Einträge:

════════

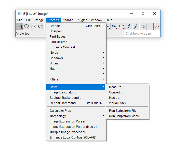The width and height of the screenshot is (175, 152).
Task: Open the Stk stack tools menu
Action: pyautogui.click(x=114, y=26)
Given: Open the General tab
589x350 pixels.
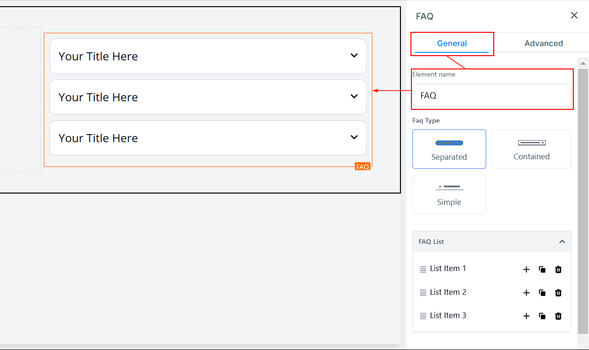Looking at the screenshot, I should pos(451,43).
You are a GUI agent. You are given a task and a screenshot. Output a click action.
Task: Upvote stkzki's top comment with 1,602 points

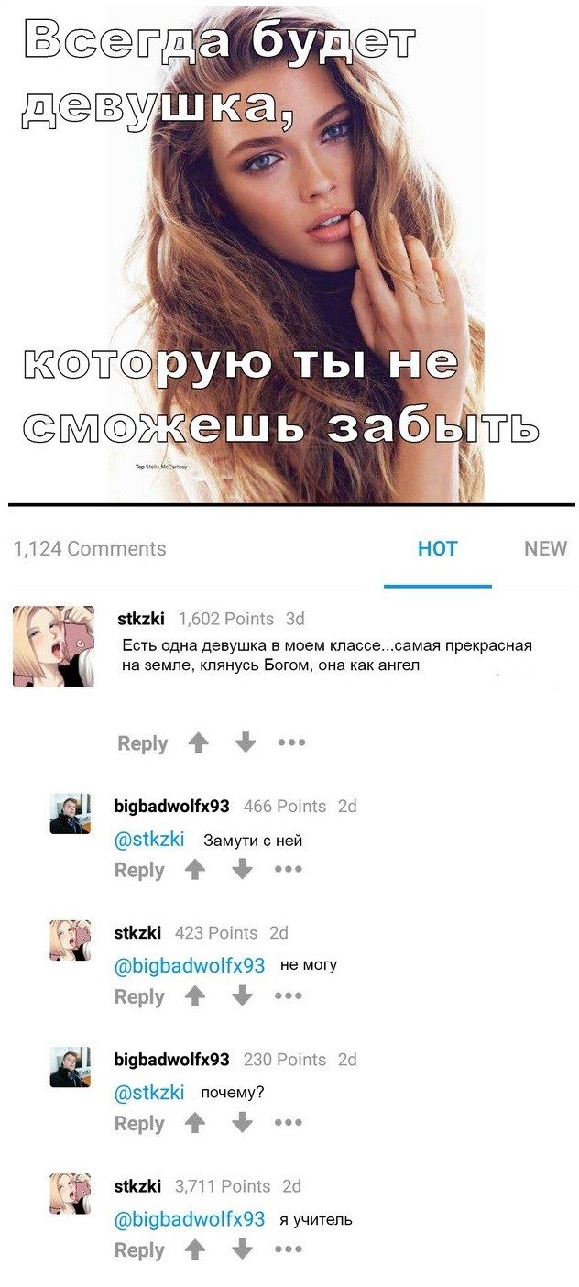[x=199, y=743]
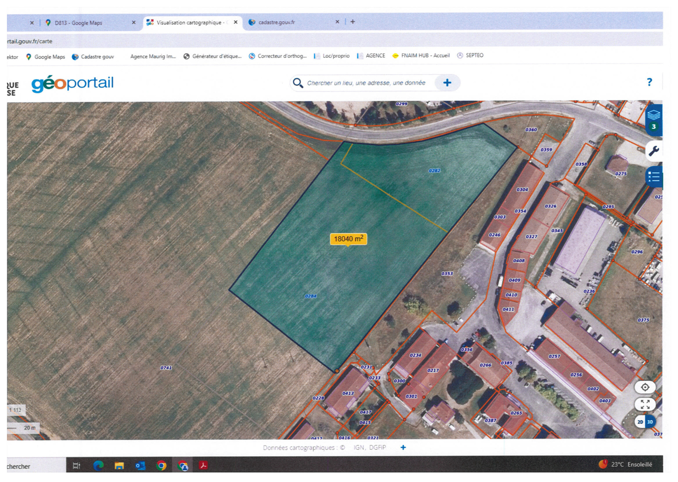Open the help question mark icon
The height and width of the screenshot is (482, 678).
click(649, 82)
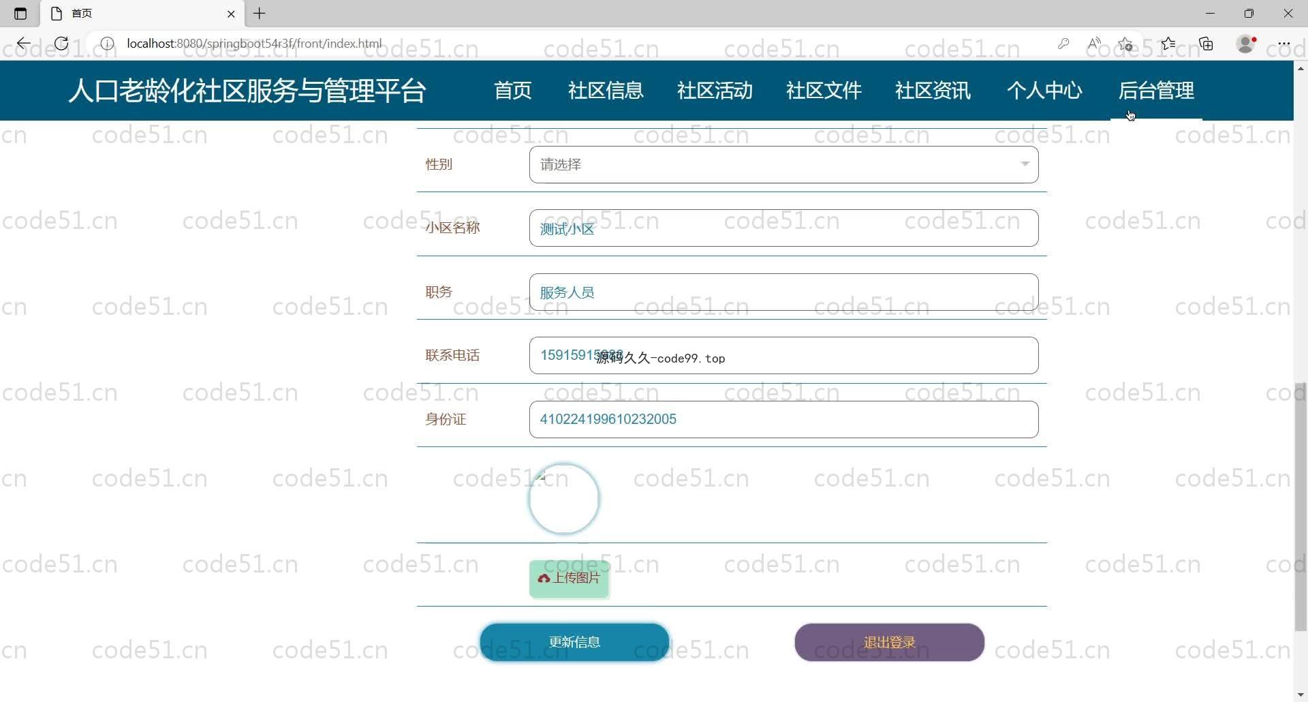Add this page to favorites star icon
The image size is (1308, 702).
pos(1125,44)
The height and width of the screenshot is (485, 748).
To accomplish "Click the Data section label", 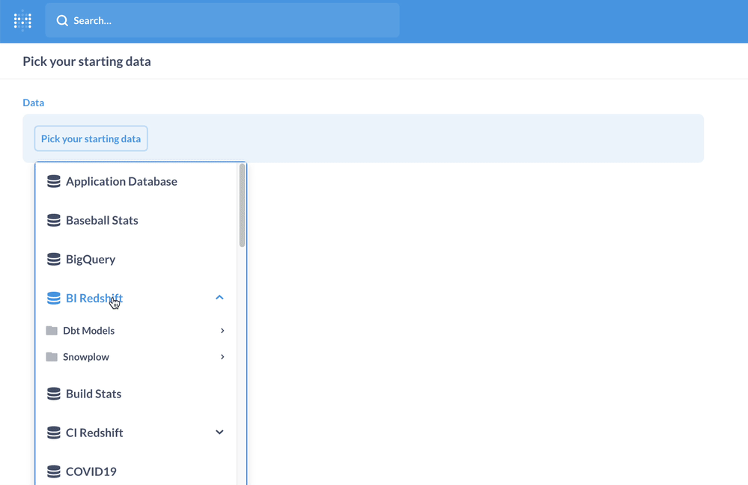I will coord(33,102).
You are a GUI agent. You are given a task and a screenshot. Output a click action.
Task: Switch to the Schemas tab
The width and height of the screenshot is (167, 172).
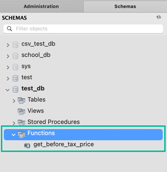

════════

Zu erledigende Aufgabe:
Schreibe den Abschnitt vom Anfang der Auflistung bis einschließlich der Zeile mit „pos(1125,44)" erneut ab und tausche dabei „General" gegen „Advanced" aus, ohne sonst etwas zu ändern. Die Bilder gehören nicht in die Antwort.

Endgültige Antwort:
The width and height of the screenshot is (175, 152).
Task: Open the Stk stack tools menu
Action: pyautogui.click(x=114, y=26)
Given: Open the Advanced tab
589x350 pixels.
Looking at the screenshot, I should pos(451,43).
You are a GUI agent. You are given a task and a screenshot. Output a click action.
Task: Upvote stkzki's top comment with 1,602 points

[x=199, y=743]
Open the help question mark icon
The height and width of the screenshot is (482, 678).
click(649, 82)
Add this page to favorites star icon
The image size is (1308, 702).
pos(1125,44)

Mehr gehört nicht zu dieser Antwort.